The study included all polymerase chain reaction (PCR)-confirmed cases of pertussis in Kaiser Permanente Northern California (KPNC) members aged 11 years and older from January 2006 to December 2011. The Tdap vaccination status of PCR-positive cases was compared with two control groups: persons testing PCR-negative for pertussis, and closely matched persons from the general KPNC population.
Using two different control groups, researchers found that Tdap vaccine effectiveness ranged from 53 to 64 percent. The study population included 668 PCR-positive cases, 10,098 PCR-negative controls, and 21,599 matched controls. Tdap vaccination rates were 24 percent in PCR-positive cases and nearly 32 percent in PCR-negative controls. The adjusted estimate of Tdap effectiveness against pertussis was 53 percent in the comparison with PCR controls, and 64 percent in the comparison with KPNC controls.
During the pertussis outbreak from January 2010 through June 2011, which includes nearly 75 percent of all cases in the study population, the incidence of pertussis in the entire KPNC population was strongly related to age. Incidence increased sharply after age 5, was highest at 10 and 11 years, then decreased sharply until age 15, and was low in adults.
Decreasing pertussis rates from ages 11 and up coincided both with the use of Tdap and with receipt of DTwP vaccines during infancy. At the epidemic's peak, Tdap vaccination rates were near zero percent until age 10, then rose rapidly reaching a high of 72 percent at age 15, then decreased to between 25-35 percent for ages 21-64, and to 10 percent for ages 65 and older.

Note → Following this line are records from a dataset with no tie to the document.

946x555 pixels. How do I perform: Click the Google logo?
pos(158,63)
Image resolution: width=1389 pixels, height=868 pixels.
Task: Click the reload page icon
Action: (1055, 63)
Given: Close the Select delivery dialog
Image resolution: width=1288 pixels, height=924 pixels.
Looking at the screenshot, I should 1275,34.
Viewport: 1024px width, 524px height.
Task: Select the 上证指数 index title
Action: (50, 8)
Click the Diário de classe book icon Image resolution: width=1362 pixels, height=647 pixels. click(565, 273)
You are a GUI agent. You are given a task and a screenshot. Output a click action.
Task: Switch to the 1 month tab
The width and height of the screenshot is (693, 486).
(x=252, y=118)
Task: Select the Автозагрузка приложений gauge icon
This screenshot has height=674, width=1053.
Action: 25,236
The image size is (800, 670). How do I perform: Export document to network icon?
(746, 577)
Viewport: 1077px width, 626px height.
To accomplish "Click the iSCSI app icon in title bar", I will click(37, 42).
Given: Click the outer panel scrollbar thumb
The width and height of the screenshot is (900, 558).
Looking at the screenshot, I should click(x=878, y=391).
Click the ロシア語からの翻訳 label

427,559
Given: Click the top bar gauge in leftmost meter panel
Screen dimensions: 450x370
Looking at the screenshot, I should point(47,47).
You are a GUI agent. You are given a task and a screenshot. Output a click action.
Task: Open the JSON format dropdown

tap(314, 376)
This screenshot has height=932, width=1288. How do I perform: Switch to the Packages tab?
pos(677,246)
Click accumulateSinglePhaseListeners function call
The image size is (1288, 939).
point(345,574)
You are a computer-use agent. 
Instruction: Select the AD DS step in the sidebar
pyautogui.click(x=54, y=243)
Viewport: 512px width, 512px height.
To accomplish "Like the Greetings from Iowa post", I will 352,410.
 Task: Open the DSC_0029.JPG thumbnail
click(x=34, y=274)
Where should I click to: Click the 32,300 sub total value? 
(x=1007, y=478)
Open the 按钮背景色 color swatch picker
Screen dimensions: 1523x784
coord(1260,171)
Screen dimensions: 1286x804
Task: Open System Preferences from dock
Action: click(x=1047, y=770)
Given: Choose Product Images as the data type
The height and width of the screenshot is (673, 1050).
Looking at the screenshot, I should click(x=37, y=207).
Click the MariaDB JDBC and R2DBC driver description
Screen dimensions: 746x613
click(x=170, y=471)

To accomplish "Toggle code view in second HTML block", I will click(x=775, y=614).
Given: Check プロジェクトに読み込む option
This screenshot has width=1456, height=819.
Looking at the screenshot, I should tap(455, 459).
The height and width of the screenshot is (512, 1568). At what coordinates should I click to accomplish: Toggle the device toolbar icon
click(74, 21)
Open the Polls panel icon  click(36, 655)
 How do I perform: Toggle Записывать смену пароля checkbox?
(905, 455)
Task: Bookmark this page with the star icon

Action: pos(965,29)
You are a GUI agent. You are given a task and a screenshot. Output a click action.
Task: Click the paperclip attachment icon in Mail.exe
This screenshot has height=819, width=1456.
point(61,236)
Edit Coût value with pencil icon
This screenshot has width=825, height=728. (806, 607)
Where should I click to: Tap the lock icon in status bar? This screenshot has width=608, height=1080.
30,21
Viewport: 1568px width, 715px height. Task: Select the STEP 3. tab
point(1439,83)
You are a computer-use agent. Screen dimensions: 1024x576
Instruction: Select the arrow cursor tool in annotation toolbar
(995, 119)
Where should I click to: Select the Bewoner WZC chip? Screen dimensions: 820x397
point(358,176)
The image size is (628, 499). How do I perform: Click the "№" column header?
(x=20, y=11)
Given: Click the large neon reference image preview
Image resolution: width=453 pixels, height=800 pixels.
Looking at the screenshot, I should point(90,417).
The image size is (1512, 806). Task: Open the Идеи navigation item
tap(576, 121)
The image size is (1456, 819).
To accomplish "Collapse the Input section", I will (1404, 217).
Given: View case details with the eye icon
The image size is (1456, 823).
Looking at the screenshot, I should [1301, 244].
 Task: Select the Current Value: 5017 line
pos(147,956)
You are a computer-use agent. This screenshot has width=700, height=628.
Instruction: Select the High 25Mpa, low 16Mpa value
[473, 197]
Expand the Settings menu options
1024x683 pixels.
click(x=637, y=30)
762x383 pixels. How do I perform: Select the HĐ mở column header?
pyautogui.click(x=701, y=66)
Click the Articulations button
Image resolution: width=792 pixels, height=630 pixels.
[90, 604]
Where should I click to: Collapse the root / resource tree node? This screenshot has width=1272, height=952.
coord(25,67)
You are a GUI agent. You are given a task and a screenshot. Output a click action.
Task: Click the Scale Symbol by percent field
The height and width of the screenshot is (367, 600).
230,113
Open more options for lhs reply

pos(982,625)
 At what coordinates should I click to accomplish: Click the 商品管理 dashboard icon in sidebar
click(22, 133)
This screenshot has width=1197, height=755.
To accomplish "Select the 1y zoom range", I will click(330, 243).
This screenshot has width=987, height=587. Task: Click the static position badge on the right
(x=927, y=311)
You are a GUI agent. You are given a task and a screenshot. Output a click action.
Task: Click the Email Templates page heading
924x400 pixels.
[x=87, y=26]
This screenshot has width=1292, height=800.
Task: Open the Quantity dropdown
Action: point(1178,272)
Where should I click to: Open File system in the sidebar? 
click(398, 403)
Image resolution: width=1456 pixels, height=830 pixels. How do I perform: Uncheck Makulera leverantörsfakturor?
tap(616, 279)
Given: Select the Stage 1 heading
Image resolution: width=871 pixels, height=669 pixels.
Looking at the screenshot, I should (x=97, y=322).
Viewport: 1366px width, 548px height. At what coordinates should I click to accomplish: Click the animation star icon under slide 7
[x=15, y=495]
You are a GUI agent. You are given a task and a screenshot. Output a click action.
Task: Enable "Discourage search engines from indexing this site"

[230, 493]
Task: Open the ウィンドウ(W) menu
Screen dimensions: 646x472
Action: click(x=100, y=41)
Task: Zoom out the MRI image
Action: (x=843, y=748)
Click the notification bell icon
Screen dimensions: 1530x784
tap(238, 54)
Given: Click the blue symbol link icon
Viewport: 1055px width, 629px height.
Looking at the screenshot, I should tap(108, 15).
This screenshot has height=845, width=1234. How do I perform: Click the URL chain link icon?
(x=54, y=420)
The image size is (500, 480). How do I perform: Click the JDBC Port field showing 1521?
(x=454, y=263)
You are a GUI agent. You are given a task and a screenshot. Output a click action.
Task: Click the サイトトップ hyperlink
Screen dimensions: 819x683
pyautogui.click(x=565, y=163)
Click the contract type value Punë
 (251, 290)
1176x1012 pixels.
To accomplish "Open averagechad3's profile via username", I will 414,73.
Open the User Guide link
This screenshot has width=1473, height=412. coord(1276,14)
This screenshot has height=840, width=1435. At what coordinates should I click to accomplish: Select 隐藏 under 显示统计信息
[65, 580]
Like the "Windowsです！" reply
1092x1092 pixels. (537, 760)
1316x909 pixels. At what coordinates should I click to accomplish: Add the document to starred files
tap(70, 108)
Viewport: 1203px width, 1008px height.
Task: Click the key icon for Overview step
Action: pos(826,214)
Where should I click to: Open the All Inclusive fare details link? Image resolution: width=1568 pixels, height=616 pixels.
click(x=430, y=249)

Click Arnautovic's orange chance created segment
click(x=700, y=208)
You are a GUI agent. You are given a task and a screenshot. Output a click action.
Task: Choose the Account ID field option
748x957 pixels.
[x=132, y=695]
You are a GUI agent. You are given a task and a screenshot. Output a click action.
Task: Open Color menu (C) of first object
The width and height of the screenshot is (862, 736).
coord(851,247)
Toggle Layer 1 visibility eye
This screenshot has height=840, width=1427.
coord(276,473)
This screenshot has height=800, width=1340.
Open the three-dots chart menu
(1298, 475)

In subgroup analyses, the Tdap booster was moderately effective both in older persons who had received all DTwP as infants and in younger persons who had received all DTaP. Yet, rates of pertussis were highest in the DTaP subgroup consisting of young adolescents ages 11-14, indicating DTaP protection waned substantially over time. As a result, the researchers noted, the absolute benefit of Tdap vaccination was much greater for DTaP than DTwP recipients. They added that strategies to decrease pertussis incidence should prioritize giving the Tdap booster to DTaP-only recipients, as California has done since the 2010 outbreak, requiring Tdap vaccination for middle school students.
"Our results reflect the average effectiveness of Tdap vaccination over all available follow-up time. We were not able to assess whether effectiveness waned over time because the vaccine is relatively new," Baxter said. "But recent studies have found early waning of immunity for the childhood acellular pertussis vaccines, and future studies should examine whether there could be waning for the Tdap booster as well. Our findings draw attention to the need for more effective vaccines to prevent pertussis outbreaks."